Truth is we’ve done nothing by ourselves, and there's the ultimate table turned for all of us.

Everything we are, everything we've done, everything we've seen and everywhere we been is all part of God's design. We've only made a mess of it because we've tried to make it our own. But the grace is shown in that He chose to not let us be as powerful as we've long thought ourselves to be. We may have made some mistakes, a lot of mistakes, pretty much only mistakes, but our choices cannot undo what He's chosen.
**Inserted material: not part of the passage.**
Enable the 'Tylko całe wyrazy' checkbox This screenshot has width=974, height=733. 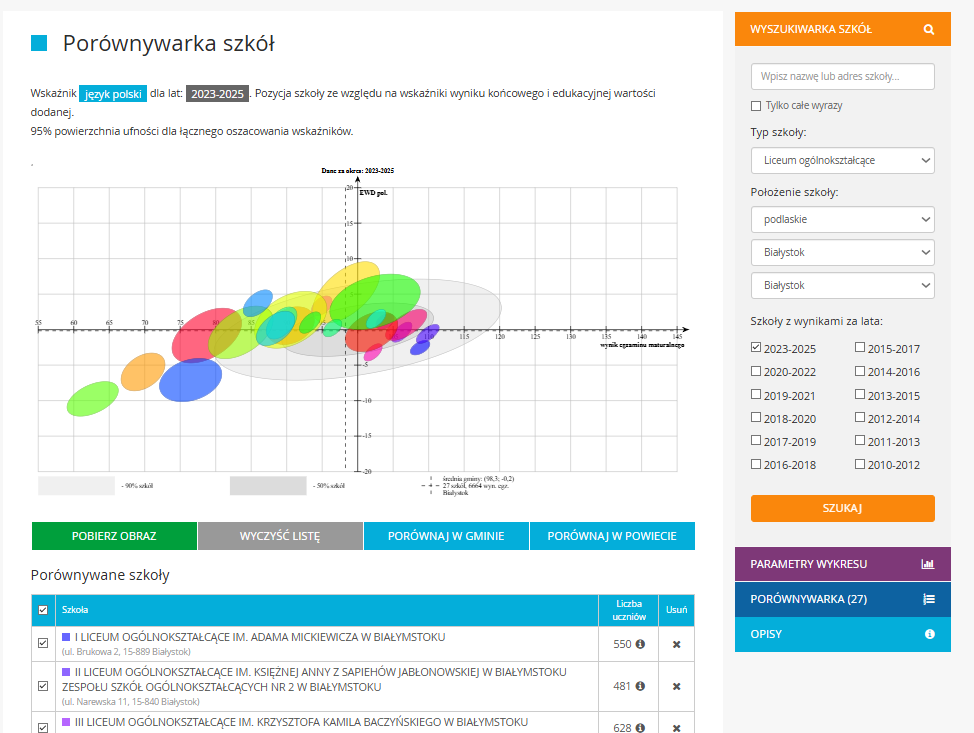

And for that reason we can now rebuild ourselves by not trying to build ourselves but instead letting Him build us on the fact that all of this is a gift that was given to us which has nothing at all to do with us. It's all from God because of who God is, not what we've done. Because if faith were a product of what we've produced, He'd not be the Almighty. But thankfully, He is the first and the last, the beginning and the end.

All that's left for us is a simple decision as to when we begin to seek our end so that He can become to us all He's been all along.

I'll be the first to admit that I often struggle with this feeling of not doing enough. I reckon that's one of the reasons these posts tend to tip over the 2,000 word mark. But knowing who I've been and what He's done despite that, it's hard to imagine that I'm measuring up because I've lived a life measuring myself by myself. And this faith is something entirely different.

It's a different scale, a strange equation, a foreign currency exchange that makes no sense most of the time. Because He takes our brokenness and makes something that's beautiful. He turns messes into messages, trials into testimonies. The lost are found, dead are living and those living apart from Him the only ones who will die forever. The learning curve on this thing is wild!

But thankfully we have a patient Teacher who's already proven He's willing to do whatever it takes to help us understand who He is and how He loves.

Friends, as much as we're used to a world that makes us work for everything, we have to always remember that He is not of this world. Down here we wear ourselves out trying to find something, be something, make something that's worth bragging about. But in Him, our accomplishments don't really mean anything. No, as seen in Abraham's trust being credited to his account as the righteousness God deserves, we see that all we can do is the same.

Just trust. Believe. Have faith so deep that it demands nothing else be considered again. Because considering all He's done, what is there that we can possibly do that's of any semblance of worth? He gave His life, and so the best we can do is give ours to Him in return. And though they seem well broken way beyond repair, our fragility is all He asks for.

Because it's only when we're broken that we can find the humility that's long been hidden beneath the surface we've tried to make seem successful. It's in our brokenness that we finally find that He's shattered us for that very reason: Not to leave us in this condition, but to show that He can take anything, anyone and turn it in to something amazing. But the lesson is that He does it not for our glory but for His, because in truth, our glory means nothing. His though, it changes lives.

So no, there might not be much we can brag about once headed deeper in the direction of faith. But that's an amazing thing, because it just proves that we're not working for it but that it's been given. And because of the fact that it is a gift given with no regard to what a person has or hasn’t done, we can live for His glory now, like we should have all along, by telling everyone else who also doesn’t deserve it that deserving isn’t the point.

It’s accepting it that matters.

It's not faith by works but works from faith. And that's something that only grows more amazing every time you think about it. It's not what we have to do in order to be enough but what we get to do that shows that we’re not enough to show the rest of the world that He is enough.

To show everyone that He is everything.